(WORK TO BE COMPLETED): Please locate every line in the entries below that contains the word "حسابداری", and copy each of those lines in full.

(LISTING):
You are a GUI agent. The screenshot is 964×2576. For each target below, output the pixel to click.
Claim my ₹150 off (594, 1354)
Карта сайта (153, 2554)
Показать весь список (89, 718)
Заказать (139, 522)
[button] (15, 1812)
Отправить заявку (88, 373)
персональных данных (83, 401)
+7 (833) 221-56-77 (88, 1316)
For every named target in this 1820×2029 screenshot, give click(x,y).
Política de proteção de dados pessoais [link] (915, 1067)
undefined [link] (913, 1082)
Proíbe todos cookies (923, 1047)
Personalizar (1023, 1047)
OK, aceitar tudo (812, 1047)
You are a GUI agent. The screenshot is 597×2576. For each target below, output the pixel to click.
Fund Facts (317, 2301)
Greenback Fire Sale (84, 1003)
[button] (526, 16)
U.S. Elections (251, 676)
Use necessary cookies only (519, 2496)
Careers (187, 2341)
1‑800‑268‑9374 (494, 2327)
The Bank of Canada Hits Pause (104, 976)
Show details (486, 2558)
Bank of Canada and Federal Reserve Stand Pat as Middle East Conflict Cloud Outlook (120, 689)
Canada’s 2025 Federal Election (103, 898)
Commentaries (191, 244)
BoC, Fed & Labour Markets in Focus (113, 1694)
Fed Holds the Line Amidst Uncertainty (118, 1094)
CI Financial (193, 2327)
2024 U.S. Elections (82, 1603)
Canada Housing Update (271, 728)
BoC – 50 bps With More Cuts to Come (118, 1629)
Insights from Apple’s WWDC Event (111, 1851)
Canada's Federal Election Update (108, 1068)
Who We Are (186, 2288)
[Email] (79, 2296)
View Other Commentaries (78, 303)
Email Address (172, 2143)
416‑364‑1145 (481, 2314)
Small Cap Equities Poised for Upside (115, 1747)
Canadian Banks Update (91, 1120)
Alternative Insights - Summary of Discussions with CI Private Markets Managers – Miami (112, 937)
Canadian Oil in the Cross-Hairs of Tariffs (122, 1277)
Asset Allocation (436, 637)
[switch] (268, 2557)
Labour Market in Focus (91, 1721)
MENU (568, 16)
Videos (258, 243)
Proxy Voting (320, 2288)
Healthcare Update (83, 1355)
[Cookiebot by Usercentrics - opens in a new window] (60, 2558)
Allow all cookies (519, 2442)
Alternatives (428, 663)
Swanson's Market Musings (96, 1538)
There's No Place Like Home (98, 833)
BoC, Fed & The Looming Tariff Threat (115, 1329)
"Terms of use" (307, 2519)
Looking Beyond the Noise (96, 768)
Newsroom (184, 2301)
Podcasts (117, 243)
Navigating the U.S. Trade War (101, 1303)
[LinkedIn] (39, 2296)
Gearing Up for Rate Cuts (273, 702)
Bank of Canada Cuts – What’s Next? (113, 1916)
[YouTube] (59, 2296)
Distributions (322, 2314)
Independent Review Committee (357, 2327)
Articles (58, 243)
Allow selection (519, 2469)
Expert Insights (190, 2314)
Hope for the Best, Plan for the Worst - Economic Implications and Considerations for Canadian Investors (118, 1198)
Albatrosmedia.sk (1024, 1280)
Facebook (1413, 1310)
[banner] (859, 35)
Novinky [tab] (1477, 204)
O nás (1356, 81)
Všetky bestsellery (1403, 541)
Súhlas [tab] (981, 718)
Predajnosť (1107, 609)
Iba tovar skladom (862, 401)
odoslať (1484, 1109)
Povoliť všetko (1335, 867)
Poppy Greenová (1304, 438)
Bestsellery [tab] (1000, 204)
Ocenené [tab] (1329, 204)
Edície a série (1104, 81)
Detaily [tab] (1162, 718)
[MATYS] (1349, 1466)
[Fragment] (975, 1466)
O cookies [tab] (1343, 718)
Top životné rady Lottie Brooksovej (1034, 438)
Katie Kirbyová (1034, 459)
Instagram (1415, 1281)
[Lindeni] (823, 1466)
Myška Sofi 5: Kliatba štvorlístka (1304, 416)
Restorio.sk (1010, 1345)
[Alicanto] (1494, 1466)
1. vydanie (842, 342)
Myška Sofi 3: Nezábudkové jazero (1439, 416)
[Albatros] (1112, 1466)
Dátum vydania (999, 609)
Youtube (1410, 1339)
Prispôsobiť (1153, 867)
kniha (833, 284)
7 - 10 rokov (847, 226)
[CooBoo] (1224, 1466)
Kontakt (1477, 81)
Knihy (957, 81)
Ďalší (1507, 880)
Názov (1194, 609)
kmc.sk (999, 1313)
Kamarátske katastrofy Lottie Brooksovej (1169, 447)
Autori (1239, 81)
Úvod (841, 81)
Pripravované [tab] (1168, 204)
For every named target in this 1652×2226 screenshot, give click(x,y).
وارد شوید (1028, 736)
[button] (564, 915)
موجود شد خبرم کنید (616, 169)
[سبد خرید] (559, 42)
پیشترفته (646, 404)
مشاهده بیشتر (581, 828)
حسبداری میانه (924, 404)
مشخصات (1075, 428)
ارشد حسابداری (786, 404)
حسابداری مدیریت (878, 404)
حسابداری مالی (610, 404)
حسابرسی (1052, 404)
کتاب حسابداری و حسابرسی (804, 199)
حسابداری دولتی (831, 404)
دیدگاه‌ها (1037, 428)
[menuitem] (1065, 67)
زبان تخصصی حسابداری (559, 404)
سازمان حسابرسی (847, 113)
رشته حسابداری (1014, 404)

(SOLVED PROBLEM):
ارشد حسابداری (786, 404)
حسابداری مدیریت (878, 404)
حسابداری مالی (610, 404)
کتاب حسابداری و حسابرسی (804, 199)
حسابداری دولتی (831, 404)
زبان تخصصی حسابداری (559, 404)
رشته حسابداری (1014, 404)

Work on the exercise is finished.